◆ **What is asked**:
(1) In the article on Shell's shareholder payout, rewrite the passage from "Shell petrol pumps" up to and including "makes weaker profits.", replacing "low-carbon" with "clean-energy".
(2) Based on the article about Shell's shareholder payout, explain in one to three sentences why green groups and social justice campaigners are angered by the windfall.
(3) Continue the article on Shell's shareholder payout from the point where it ends.

-------- Given text

Shell angers climate activists with plan for $23bn shareholder payout

Shell petrol pumps
Shell reported a record annual profit of $40bn for 2022. Photograph: Yui Mok/PA

Shell has angered climate campaigners with plans to pay shareholders at least $23bn in rewards this year, despite falling profits, as it prepares to cut hundreds of jobs from the oil company’s low-carbon division.

Shell’s chief executive officer, Wael Sawan, told investors to expect payouts “well in excess” of expectations, just days after setting out plans to cut up to 25% of the staff working in Shell’s low-carbon solutions team.

The oil and gas company said on Thursday that it planned to hand its shareholders a $3.5bn windfall from its share buyback programme over the coming months. This would take the total shareholder payouts, including dividends, to $23bn for the year even as the company makes weaker profits.

Shell’s multibillion-dollar shareholder windfall has angered green groups and social justice campaigners who have called for more of the company’s cash to go towards investment in renewable energy or reducing energy bills via tougher government taxes.

The shareholder payouts are more than six times the amount Shell plans to spend on renewable energy this year. The company invested about $3.5bn in its renewables and energy solutions business in 2022, 14% of its total capital spending.

----------------
-------- Data shown

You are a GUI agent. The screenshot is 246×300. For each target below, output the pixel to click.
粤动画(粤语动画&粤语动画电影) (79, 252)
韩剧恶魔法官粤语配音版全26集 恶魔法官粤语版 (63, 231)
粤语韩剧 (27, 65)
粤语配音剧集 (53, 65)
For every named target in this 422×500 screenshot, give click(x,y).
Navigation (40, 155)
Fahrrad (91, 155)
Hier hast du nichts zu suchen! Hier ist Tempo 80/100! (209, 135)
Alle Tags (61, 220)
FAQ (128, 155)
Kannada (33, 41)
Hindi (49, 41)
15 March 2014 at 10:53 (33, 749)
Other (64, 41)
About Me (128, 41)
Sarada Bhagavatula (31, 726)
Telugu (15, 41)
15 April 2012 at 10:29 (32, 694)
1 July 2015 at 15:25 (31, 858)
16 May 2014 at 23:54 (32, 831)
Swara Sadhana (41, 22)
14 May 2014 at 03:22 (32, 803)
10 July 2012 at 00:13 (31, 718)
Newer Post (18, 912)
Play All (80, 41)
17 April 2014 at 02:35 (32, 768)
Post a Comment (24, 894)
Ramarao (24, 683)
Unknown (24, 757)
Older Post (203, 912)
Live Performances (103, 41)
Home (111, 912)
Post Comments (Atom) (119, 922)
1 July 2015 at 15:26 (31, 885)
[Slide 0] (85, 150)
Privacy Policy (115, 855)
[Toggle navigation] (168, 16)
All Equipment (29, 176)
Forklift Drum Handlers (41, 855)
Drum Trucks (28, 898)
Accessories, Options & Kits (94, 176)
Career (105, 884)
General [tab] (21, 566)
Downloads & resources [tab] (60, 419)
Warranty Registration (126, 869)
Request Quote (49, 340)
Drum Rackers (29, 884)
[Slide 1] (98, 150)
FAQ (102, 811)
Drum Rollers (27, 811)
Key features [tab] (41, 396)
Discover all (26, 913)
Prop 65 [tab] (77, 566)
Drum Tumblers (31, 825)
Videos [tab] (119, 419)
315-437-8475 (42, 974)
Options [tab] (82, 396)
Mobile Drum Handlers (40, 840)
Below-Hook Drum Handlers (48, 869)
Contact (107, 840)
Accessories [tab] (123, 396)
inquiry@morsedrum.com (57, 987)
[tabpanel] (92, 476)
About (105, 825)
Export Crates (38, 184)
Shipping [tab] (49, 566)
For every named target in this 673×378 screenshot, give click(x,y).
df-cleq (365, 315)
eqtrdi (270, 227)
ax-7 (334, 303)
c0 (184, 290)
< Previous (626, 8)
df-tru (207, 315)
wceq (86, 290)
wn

----------------

◆ **Task results**:
(1)
Shell petrol pumps
Shell reported a record annual profit of $40bn for 2022. Photograph: Yui Mok/PA

Shell has angered climate campaigners with plans to pay shareholders at least $23bn in rewards this year, despite falling profits, as it prepares to cut hundreds of jobs from the oil company’s clean-energy division.

Shell’s chief executive officer, Wael Sawan, told investors to expect payouts “well in excess” of expectations, just days after setting out plans to cut up to 25% of the staff working in Shell’s clean-energy solutions team.

The oil and gas company said on Thursday that it planned to hand its shareholders a $3.5bn windfall from its share buyback programme over the coming months. This would take the total shareholder payouts, including dividends, to $23bn for the year even as the company makes weaker profits.

(2) They object because they have called for more of Shell's cash to go towards investment in renewable energy or towards reducing energy bills through tougher government taxes. Instead, the company plans to pay shareholders at least $23bn this year, despite falling profits and while preparing to cut jobs from its low-carbon division.

(3)
Shell plans to maintain this level of spending despite earlier this year reporting a record annual profit of $40bn for 2022. Shell has reported that its existing renewables and energy solutions investments have been loss-making over the first nine months of 2023.

Sawan set out plans last week to shrink the number of Shell staff working on low-carbon solutions by about 200 next year, after vowing to shift Shell’s focus towards high-profit oil projects and expanding its gas business when he became chief executive in January.

Charlie Kronick, a senior climate adviser at Greenpeace UK, said:“People are sick of watching oil bosses feign concern about the planet while slashing jobs and investment in renewables and ploughing money into dividends, share buybacks, and new fossil fuel projects.”

Imogen Dow, a campaigner at Friends of the Earth, said: “Buoyed by last year’s bumper profits – the biggest in Shell’s history – the company is going full steam ahead with plans to extract every last drop of oil and gas it can. The companies fuelling the climate and energy crises continue to cash in at our expense.

“Meanwhile, consumers remain dangerously exposed to future price shocks and volatile gas markets, which are increasingly threatened by global instability. It hardly needs saying that we must get off expensive and harmful oil and gas for good.”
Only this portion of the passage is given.